Site icon MacDailyNews

Apple issues $7 billion of debt ahead of GOP tax reform push

“Apple Inc. issued $7 billion of debt on Monday, in its latest fundraising to finance a $300 billion shareholder rewards program,” Ciara Linnane reports for MarketWatch. “Apple issued 2-year, 3-year, 5-year, 7-year, 10-year and 30-year fixed-rate notes with the 10-year tranche pricing at 72 basis points over comparable Treasurys, according to CreditSights, or about 10 basis points in new issue concession, the discount institutional investors are granted to encourage them to buy the deal.”

“In September, the company sold $5 billion of corporate bonds, with the 10-year tranche pricing at 85 basis points over Treasurys,” Linnane reports. “‘We would participate in the new issues as long as there are still some NICs at launch (i.e. if the 10-year prices at Treasurys plus 65 basis points or wider),’ analyst Jordan Chalfin wrote in commentary.”

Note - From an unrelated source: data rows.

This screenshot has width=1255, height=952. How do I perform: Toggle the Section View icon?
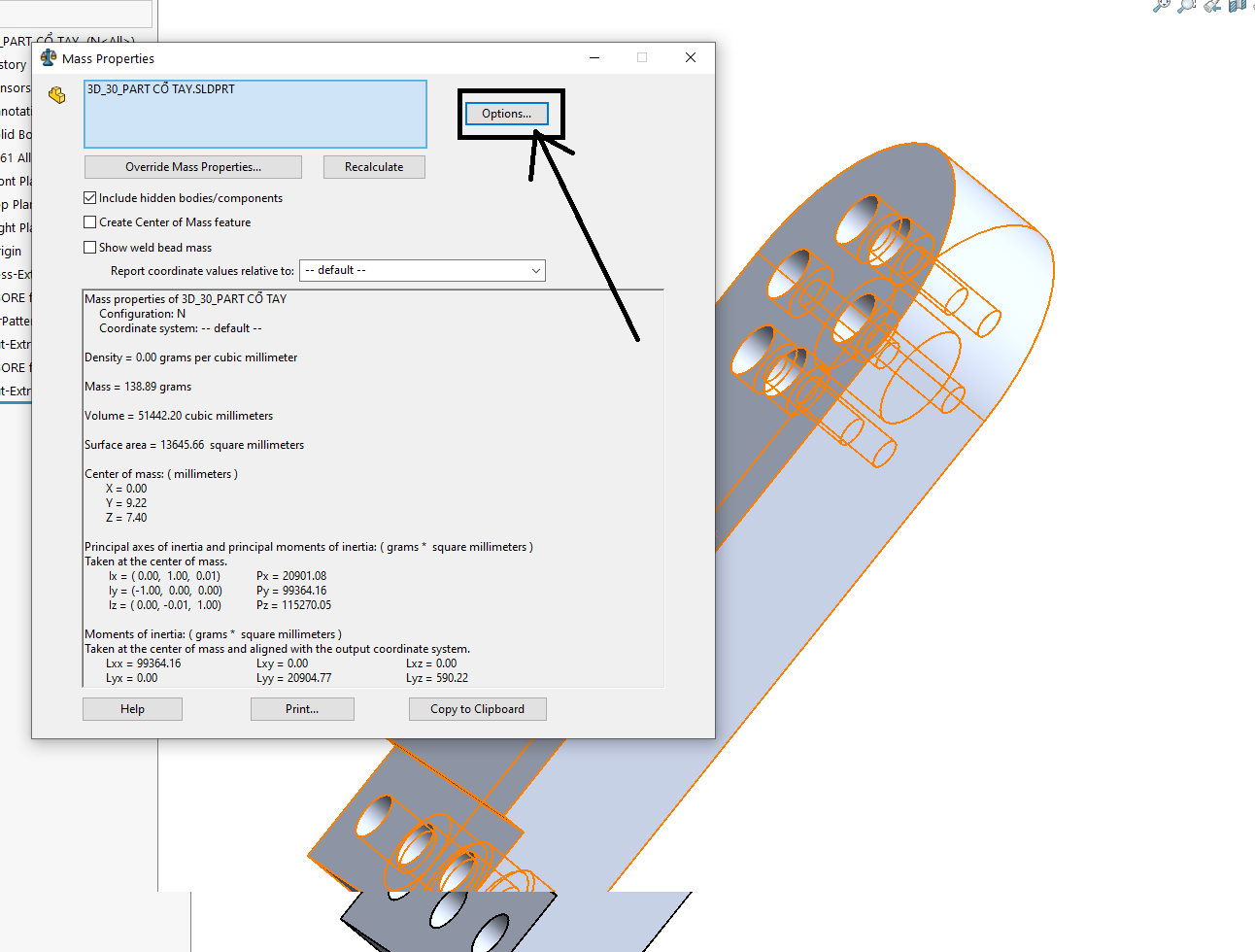(1237, 6)
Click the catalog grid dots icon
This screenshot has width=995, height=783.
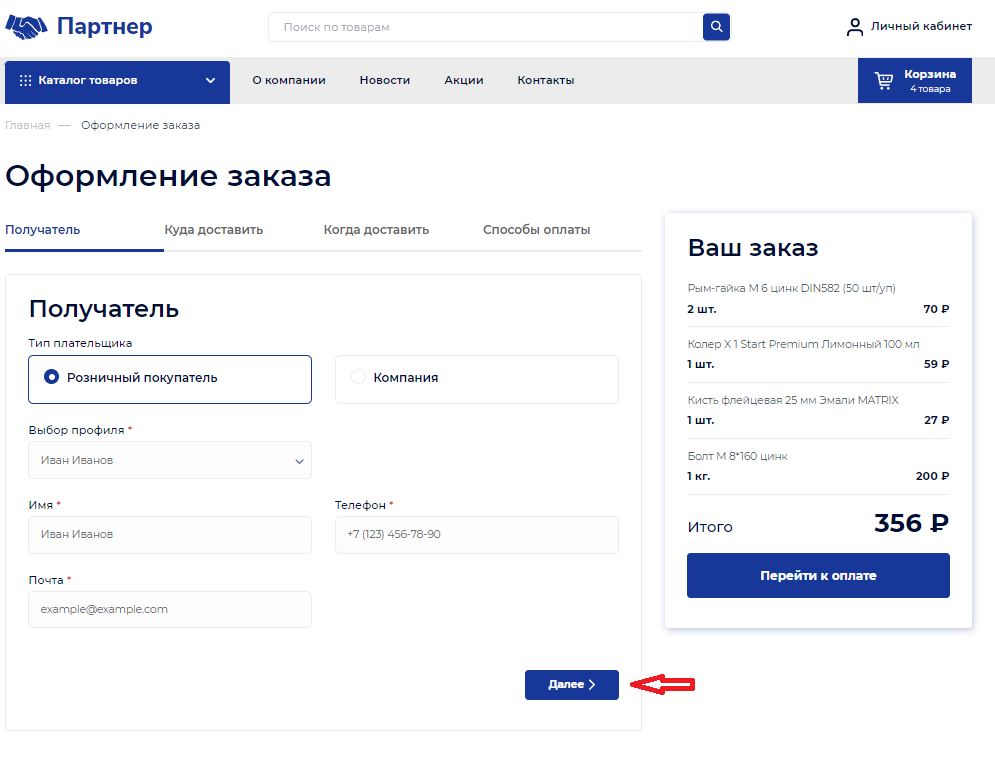26,80
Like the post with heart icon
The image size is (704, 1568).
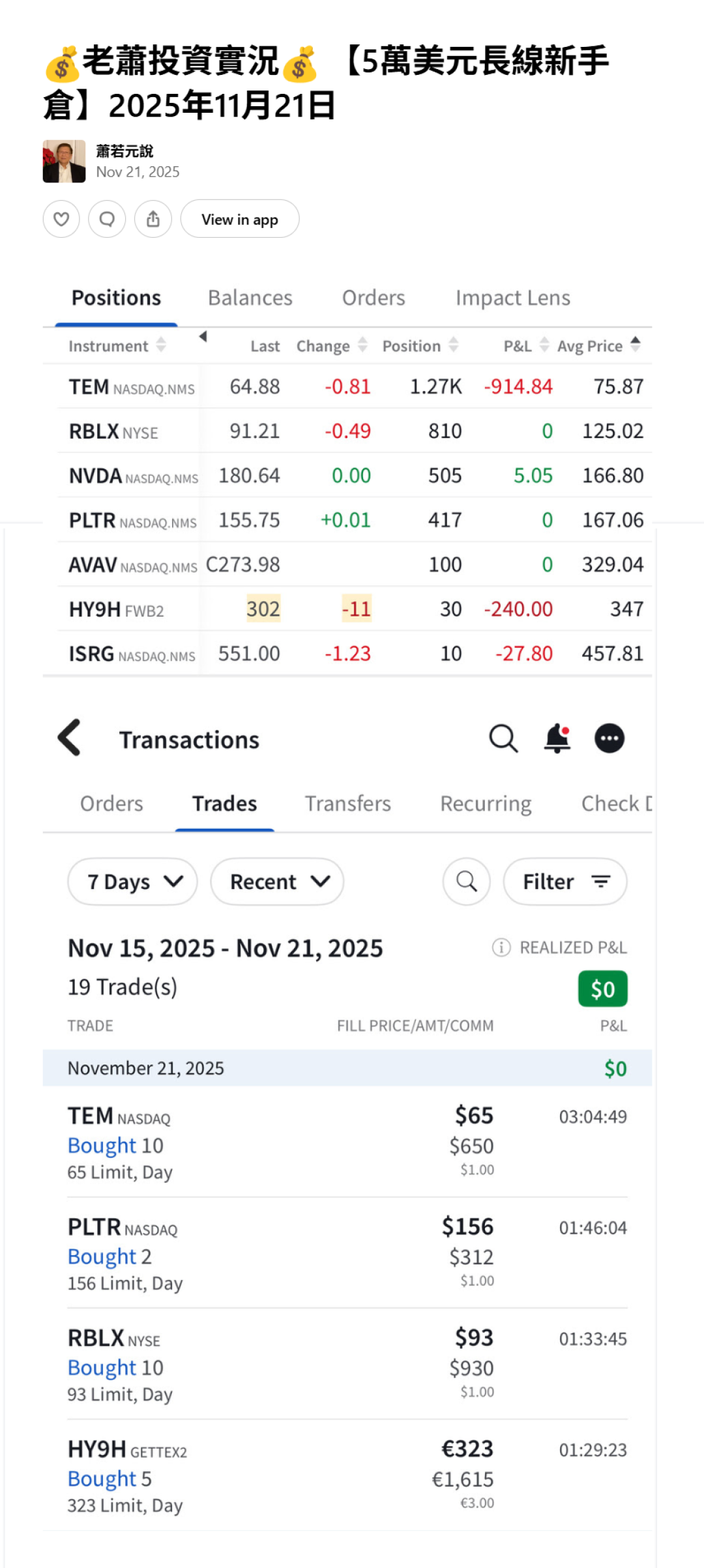61,219
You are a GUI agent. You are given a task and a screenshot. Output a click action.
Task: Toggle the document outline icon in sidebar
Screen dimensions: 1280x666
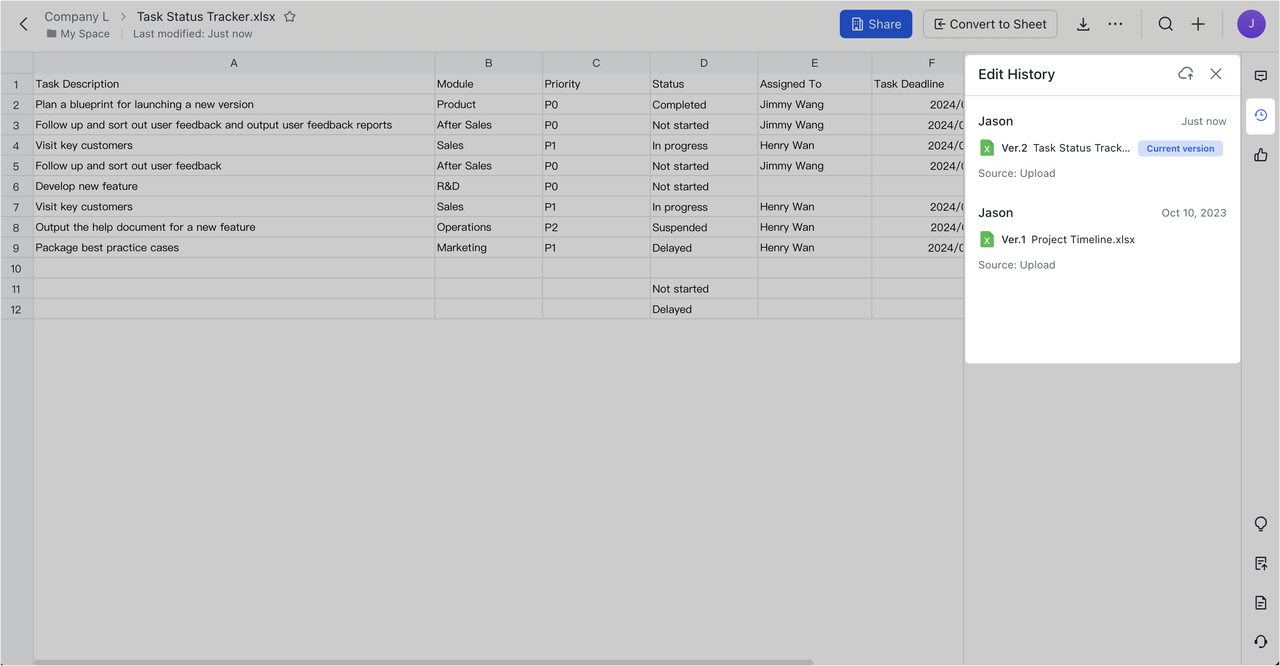click(1260, 602)
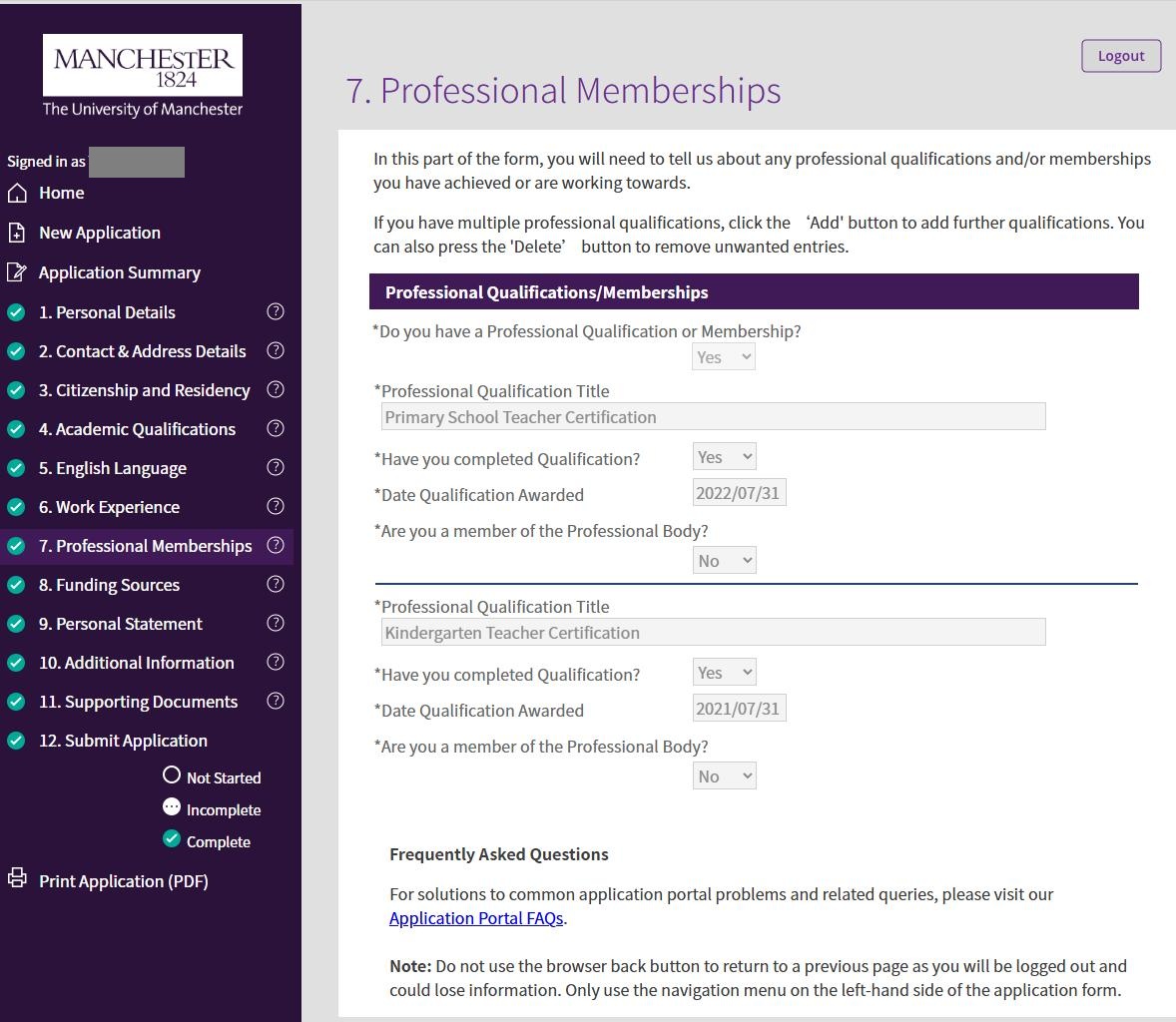
Task: Click the 2021/07/31 date awarded field
Action: 739,709
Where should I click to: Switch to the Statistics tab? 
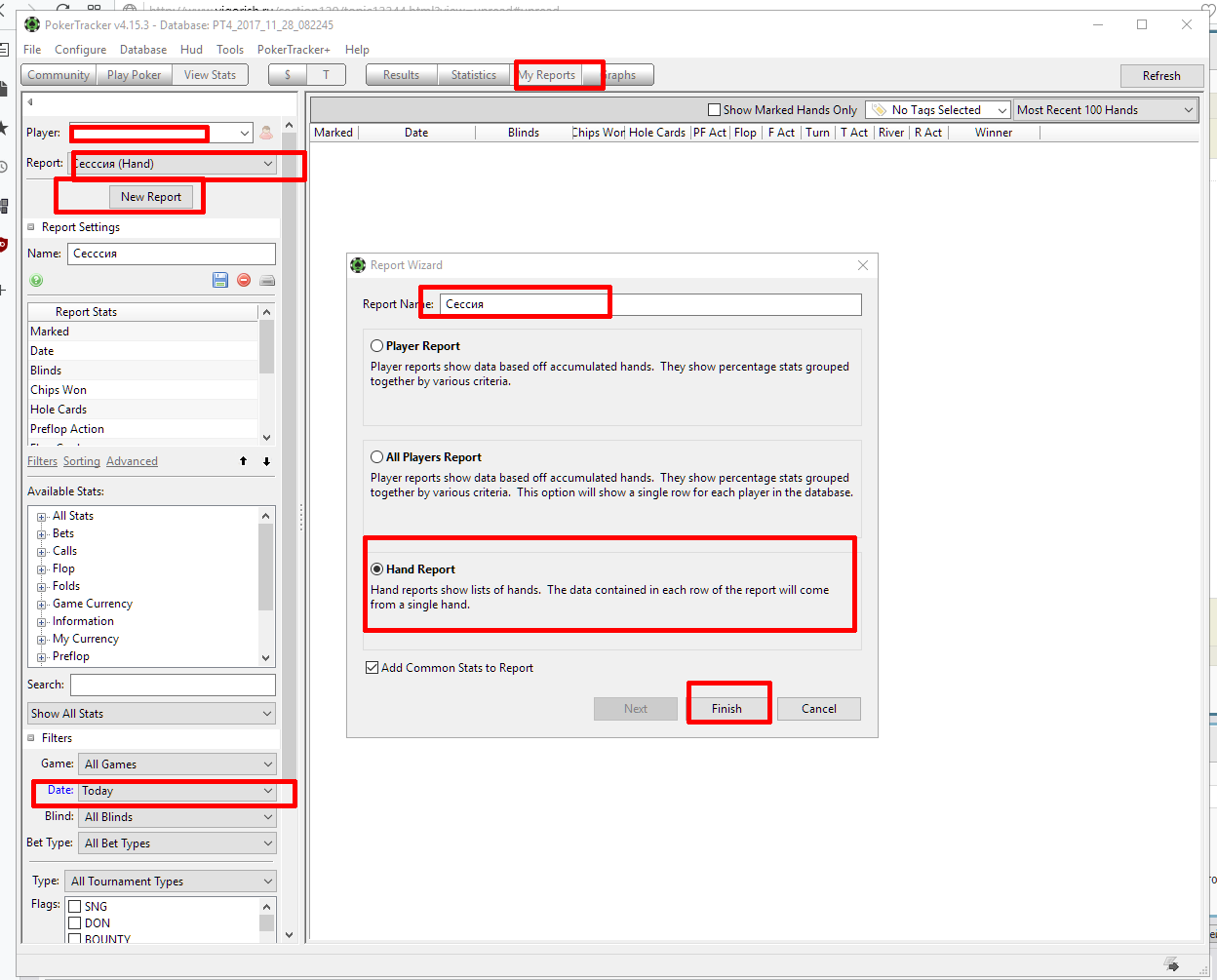click(x=473, y=75)
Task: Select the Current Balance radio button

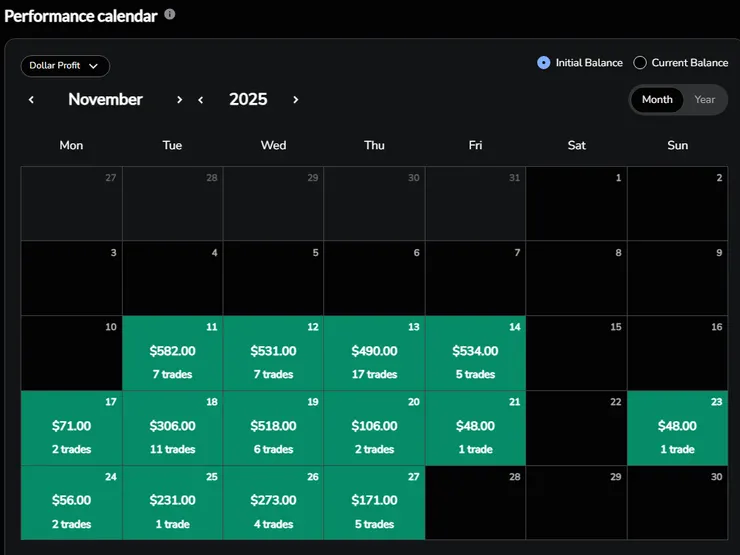Action: 640,62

“Proceeds of the deal will be used for the catchall ‘general corporate purposes,’ which again include share buybacks and dividend payments,” Linnane reports. “Apple has repeatedly borrowed in the corporate bond market to reward its shareholders, rather than repatriate some of the $252.3 billion in cash CFO Luca Maestri said last week Apple holds overseas, which would be subject to a 35% tax rate if brought back to the U.S. ‘The timing is good for Apple given its excellent fourth-quarter results and strong initial indications for iPhone X demand,” Chalfin wrote. “However, it’s unusual for Apple to be so active in the debt markets in the second half of the calendar year. Apple is clearly not waiting on tax reform which the GOP is hoping to be effective for January 1, 2018.'”

Read more in the full article here.

MacDailyNews Take: Hopefully, Apple will be able to use their repatriated cash reserves for dividends and buybacks starting next year.